図1に示すように、電池ケース10は、ここでは扁平かつ有底の直方体形状(角形)の外形を有する。電池ケース10の材質は、従来から使用されているものと同じでよく、特に制限はない。電池ケース10は、金属製であることが好ましく、例えば、アルミニウム、アルミニウム合金、鉄、鉄合金等からなることがより好ましい。
図2に示すように、電池ケース10は、開口12hを有する外装体12と、開口12hを封口する封口板(蓋体)14と、を備えている。外装体12および封口板14は、捲回電極体20のサイズや、収容数(1つまたは複数。ここでは複数。)等に応じた大きさを有している。
【0015】
外装体12は、上面に開口12hを有する有底かつ角型の容器である。外装体12は、
図1に示すように、底壁12aと、底壁12aの長辺から延び相互に対向する一対の長側壁12bと、底壁12aの短辺から延び相互に対向する一対の短側壁12cと、を備えている。底壁12aは、内側面がフラット(平ら)である。底壁12aは、略矩形状である。底壁12aは、開口12h(
図2参照)と対向している。長側壁12bは、短側壁12cよりも面積が大きい。長側壁12bおよび短側壁12cは、底壁12aの縁辺から封口板14側に延びる側壁の一例である。
【0016】
封口板14は、開口12hを塞ぐように外装体12に取り付けられた板状部材である。封口板14は、外装体12の底壁12aと対向している。封口板14は、略矩形状である。電池ケース10は、外装体12の開口12hの周縁に封口板14が接合(例えば溶接接合)されることによって、一体化されている。これによって、電池ケース10は気密に封止(密閉)されている。
【0017】
図2に示すように、封口板14には、注液孔15と、ガス排出弁17と、端子引出孔18、19と、が設けられている。注液孔15は、外装体12に封口板14を組み付けた後、電池ケース10の内部に電解液を注液するための貫通孔である。注液孔15は、電解液の注液後に封止部材16によって封止されている。
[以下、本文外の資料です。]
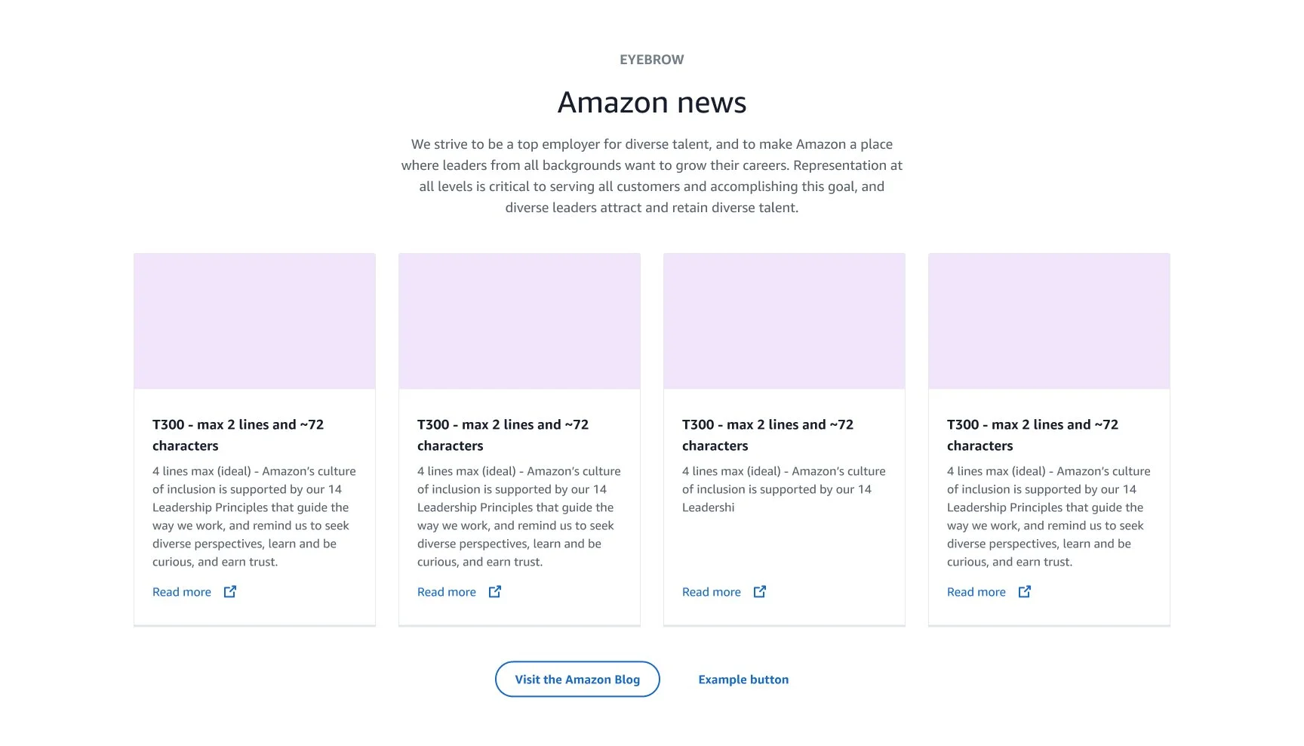
Task: Visit the Amazon Blog button
Action: coord(577,680)
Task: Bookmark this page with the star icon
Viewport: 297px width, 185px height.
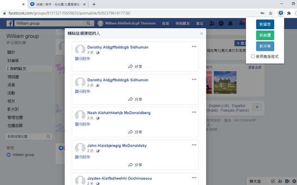Action: tap(271, 13)
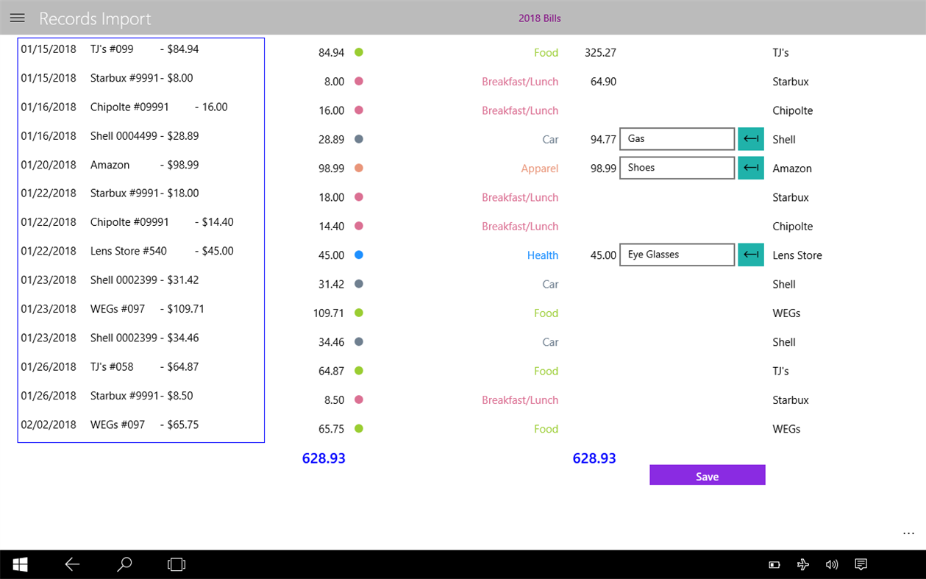Click the orange dot next to the Apparel amount
Viewport: 926px width, 579px height.
click(357, 168)
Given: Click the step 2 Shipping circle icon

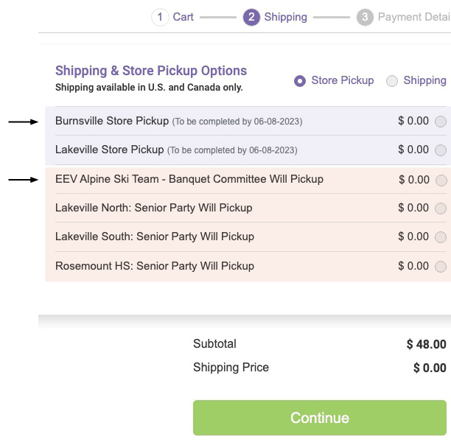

ガス排出弁17は、電池ケース10内の圧力が所定値以上になったときに破断して、電池ケース10内のガスを外部に排出するように構成された薄肉部である。端子引出孔18、19は、封口板14の長辺方向Yの両端部にそれぞれ形成されている。端子引出孔18、19は、封口板14を上下方向Zに貫通している。
【0018】
正極端子30は、封口板14の長辺方向Yの一方の端部(
図1、
図2の左端部)に取り付けられている。負極端子40は、封口板14の長辺方向Yの他方の端部(
図1、
図2の右端部)に取り付けられている。正極端子30および負極端子40は、端子引出孔18、19に挿通され、一部が封口板14の表面に露出している。正極端子30および負極端子40は、バスバー等の外部接続部材を介して、他の二次電池や外部機器と接続される。
【0019】
正極端子30は、
図2に示すように、電池ケース10の内部で、正極集電部材50を介して捲回電極体20の正極22(
図5参照)と電気的に接続されている。正極端子30は、金属製であることが好ましく、例えばアルミニウムまたはアルミニウム合金からなることがより好ましい。正極端子30は、ガスケット92によって封口板14と絶縁されている。ガスケット92は、樹脂製であることが好ましい。
【0020】
負極端子40は、電池ケース10の内部で、負極集電部材60を介して捲回電極体20の負極24(
図5参照)と電気的に接続されている。負極端子40は、金属製であることが好ましく、例えば銅または銅合金からなることがより好ましい。負極端子40は、ガスケット92によって封口板14と絶縁されている。
【0021】
図3、
図4に示すように、電池100では、電池ケース10内に複数個(具体的には2個)の捲回電極体20が収容されている。ただし、1つの電池ケース10内に配置される捲回電極体20の数は特に限定されず、3個以上であってもよいし、1個であってもよい。複数の捲回電極体20は、ここでは樹脂製シートからなる電極体ホルダ29に覆われた状態で、電池ケース10の内部に配置されている。
【0022】
捲回電極体20は、電池ケース10の内部に収容されている。
図5は、捲回電極体20の構成を示す模式図である。なお、
図5等における符号LDは、帯状に製造される捲回電極体20の長手方向(即ち、搬送方向)を示している。符号WDは、長手方向LDと略直交する方向であり、捲回電極体20の捲回軸方向を示している。捲回軸方向WDは、電池100の上下方向Zと略平行である。
【0023】
図5に示すように、捲回電極体20は、帯状の正極22と帯状の負極24とが帯状のセパレータ26を介して絶縁された状態で積層され、捲回軸WLを中心として長手方向に捲回されて構成されている。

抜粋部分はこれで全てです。